Last Updated: 14 Jul, 2022
Jasprit and Hits
Easy
Jasprit loves playing cricket. He wants to be a part of the Indian cricket team and become the best pacer for India. So he started practicing every day and took guidance from his coach. Every day to measure how he is improving, he maintained the count of times he hits the stumps in a day.
‘N’ days have been passed and its track is denoted by the array ‘ARR’, and to track his improvement, his coach will also ask him the average count of hits of stumps per day for a particular range of days (i.e. ‘L’ to ‘R’) to him. Meanwhile, he will also add the count of time he hits the stumps in the ongoing days.
Jasprit is not very good at maths, So being his friend he asked you to help him to add the count of times he hit the stumps in the day as well as give the average count of hits of stumps per day for a particular range of days asked by his coach.
There will be a ‘Q’ number of such queries where each query will be either one of the following types:
1) Add the stumps hit by Jasprit i.e. ‘X’ to the array ‘ARR’, denoted by query number ‘1’.
2) Give the average of hits of stumps per day for days ranging from ‘[L, R]’ asked by his coach denoted by query number ‘2’.
Can you help him with this problem?.
NOTE: The average here means the sum of all elements in the selected range divided by the number of elements rounded down, i.e. let's suppose ‘sum’ = 10 and ‘number of elements’ = 4, then the average will be = 10/4 = 2.5, which when rounded down gives 2.
The array ‘ARR’ is 0-based indexing and queries of type 2 are represented in 1-based indexing.
The answer to the query of type 2 will be rounded down to an integer.
EXAMPLE :
Input: ‘N’ = 2, ‘Q’ = 2, ‘ARR’ = [7, 5], ‘QUERIES’ = [[1, 8], [2, 1, 3]].
Output: 6
In this case, the array ‘ARR’ after the first query will be ‘ARR’ = [7, 5, 8].

### [Things to do]
[A] Print everything in the Jasprit and Hits problem from "Last Updated: 14" down to "stumps in a day.".
[B] Pick up the Jasprit and Hits problem where it stops and keep writing it.
The lines that come next are from a separate source.

### [Supplied material]
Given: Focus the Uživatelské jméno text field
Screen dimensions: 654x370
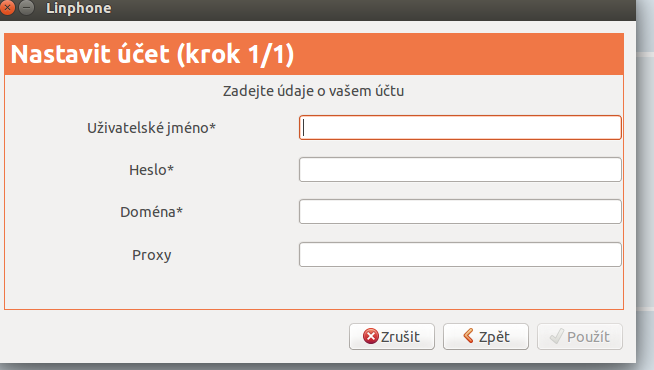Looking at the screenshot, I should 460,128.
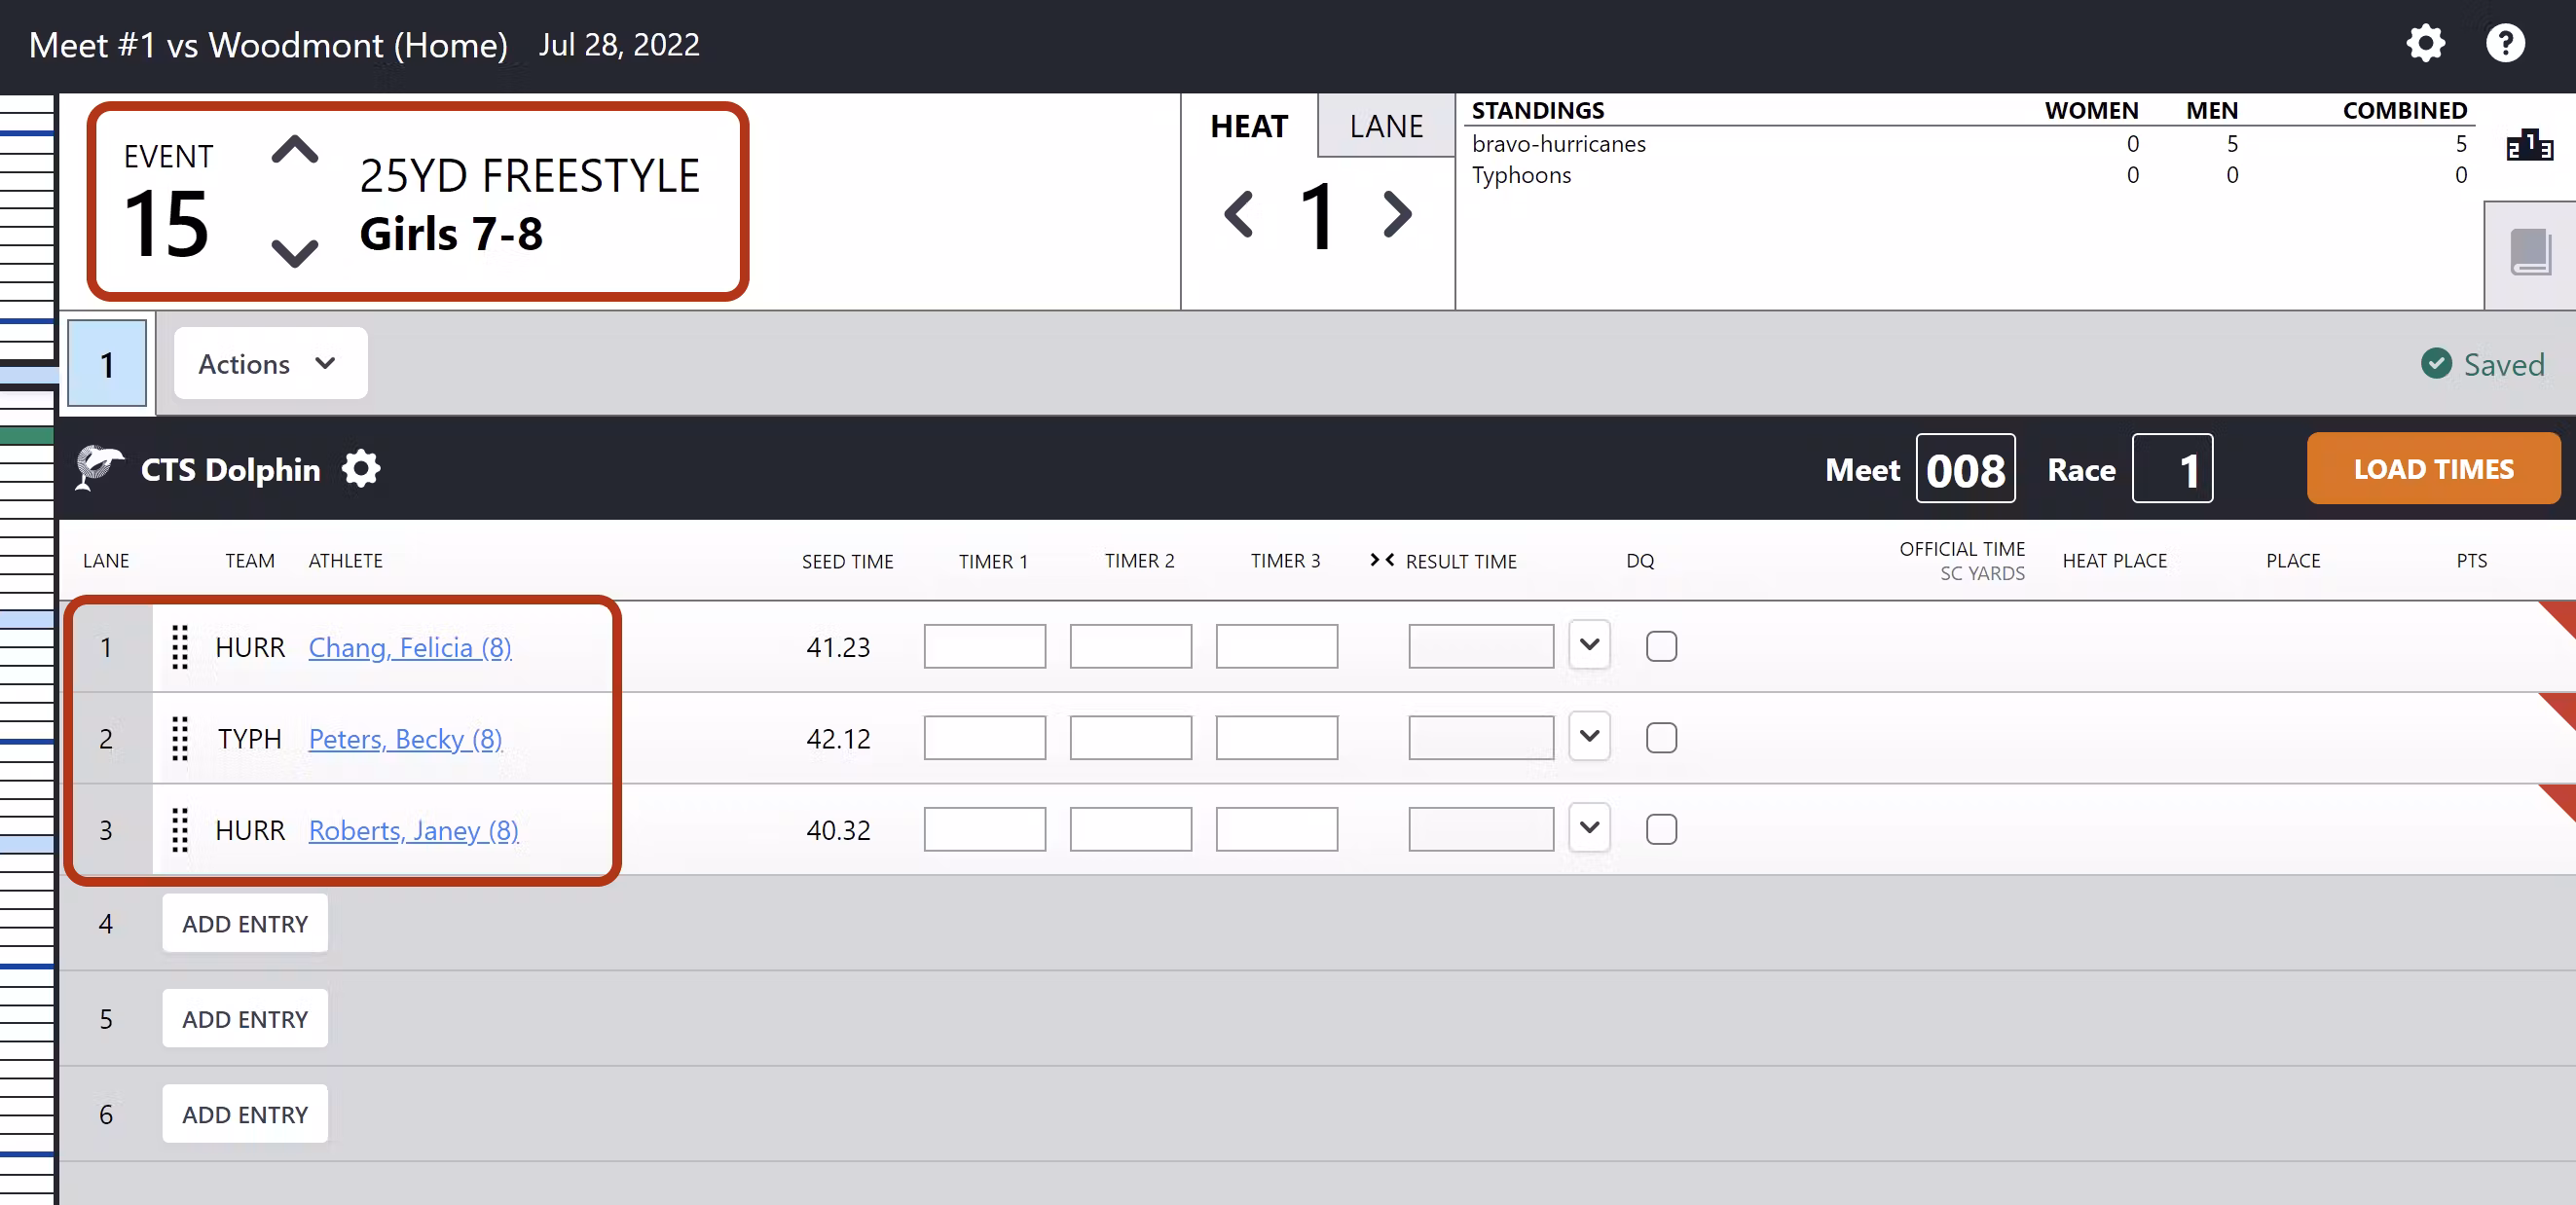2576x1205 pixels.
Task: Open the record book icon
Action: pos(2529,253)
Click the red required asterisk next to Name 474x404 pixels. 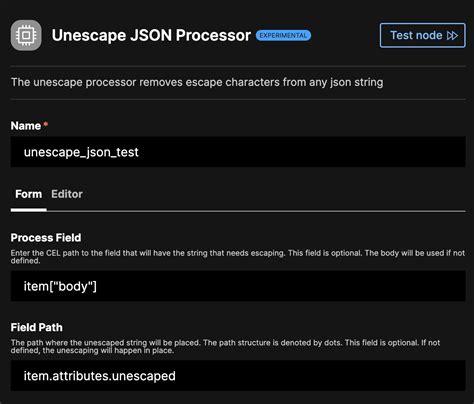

---

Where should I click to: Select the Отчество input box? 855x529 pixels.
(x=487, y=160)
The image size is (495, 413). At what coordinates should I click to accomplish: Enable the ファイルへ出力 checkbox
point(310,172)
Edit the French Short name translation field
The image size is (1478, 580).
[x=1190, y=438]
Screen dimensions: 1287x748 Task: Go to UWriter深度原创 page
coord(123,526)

--

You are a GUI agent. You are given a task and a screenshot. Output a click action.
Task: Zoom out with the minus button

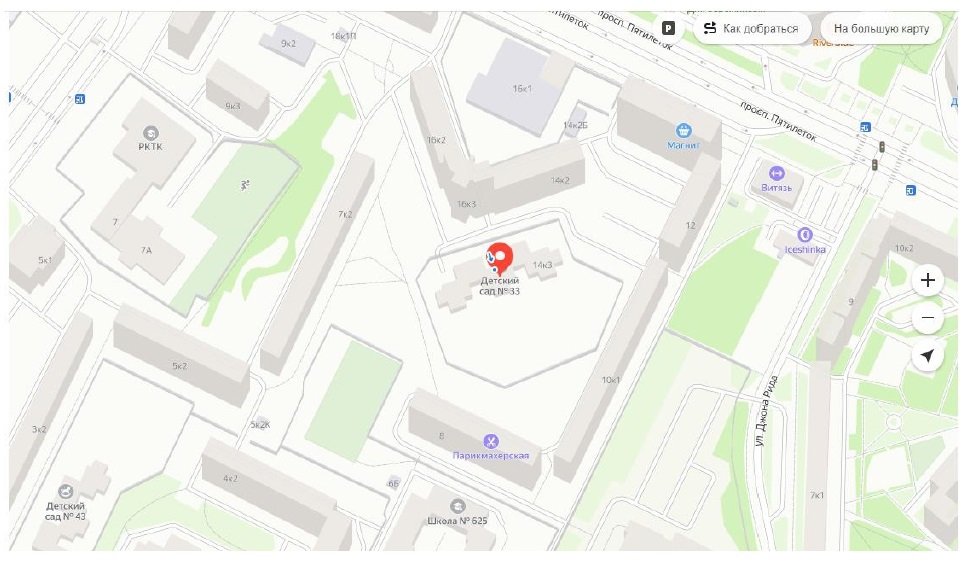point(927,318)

### [Results in order]
[A]
Last Updated: 14 Jul, 2022
Jasprit and Hits
Easy
Jasprit loves playing cricket. He wants to be a part of the Indian cricket team and become the best pacer for India. So he started practicing every day and took guidance from his coach. Every day to measure how he is improving, he maintained the count of times he hits the stumps in a day.

[B]
In the second query, the average will be = the sum of hits from day 1 to day 3 divided by 3
i.e. (7+5+8)/3 = 20/3 = 6.6666… when rounded gives 6. Hence the output will be 6.
Input Format :
The first line will contain the integer ‘T’, the number of test cases.
The first line of each test case contains two integers, ‘N’ and ‘Q’ separated by spaces.
Followed by a line containing space-separated ‘N’ non-negative integers, denoting the elements of the array ‘ARR’.
Followed by ‘Q’ lines, each of the following types:
(1) If its query ‘1’, it will consist of two space-separated numbers, ‘1’ and ‘X’, where ‘X’ denotes the number to be added at the end of the existing array ‘ARR’.
(2) If its query ‘2’, it will consist of three space-separated numbers, ‘2’ and ‘L’ and ‘R’.
Output format :
For each test case, print the average count of hits of stumps per day for every query of type ‘2’.
Note :
You don't need to print anything. It has already been taken care of. Just implement the given function.
Constraints :
1 <= ‘T’ <= 10
1 <= ‘N’ <= 10^5
1 <= ‘Q’ <= 10^5
0 <= ‘ARR[i]’ <= 10^4
0 <= ‘X’ <= 10^4
1 <= ‘L’ <= ‘R' <= Total number of elements in the array ‘ARR’, before this operation.
It is guaranteed that sum of ‘N’ over all test cases is <= 10^5
It is guaranteed that sum of ‘N’ over all test cases is <= 10^5
It is guaranteed that there will be atleast one query of type ‘2’.
Time Limit: 1 sec
Approaches
The idea for this approach is to use a list data structure (here list is the dynamic array) to add the elements into an existing array and then iterate on the array for the given range and find out its average.
We can first create a copy of the given array ‘ARR’ into our list and then perform the queries in the given order.
Algorithm:
// The function will return the answers for all queries of type ‘2’.
Int[] getAverage(N, Q, ARR, QUERIES)
- Create a list ‘LIST’.
- Create a list ‘ANS’.
- Run a for loop from ‘0’ to ‘N-1’ with a variable named ‘i’.
- Insert ‘ARR[i]’ to the end of the list ‘LIST’.
- Run a for loop from ‘0’ to ‘Q-1’ with a variable named ‘i’.
- If ‘QUERIES[i][0] == 1’
- Insert ‘QUERIES[i][1]’ to the end of the list ‘LIST’.
- Else
- Initialize the variable ‘sum’ with the value ‘0’.
- Initialize the variable ‘L’ with the value ‘QUERIES[i][1] - 1’.
- Initialize the variable ‘R’ with the value ‘QUERIES[i][2] - 1’.
- Initialize the variable ‘length’ with the value ‘R - L + 1’.
- Run a for loop from ‘L’ to ‘R’ with a variable named ‘j’.
- Add ‘LIST[j]’ to ‘sum’.
- Insert ‘sum/length’ to the end of the list ‘ANS’.
- If ‘QUERIES[i][0] == 1’
- Return ‘ANS’.
The idea for this approach is to use the prefix sum technique, using this we can find the sum for any range in O( 1 ) time. For that, we will need to pre-process the sum from ‘0’ to ‘i’ for ‘0’ <= ‘i’ <= ‘N-1’ and store it in an array. Let’s call it the ‘prefixSum’ array. We will use a dynamic array which we have called a list here.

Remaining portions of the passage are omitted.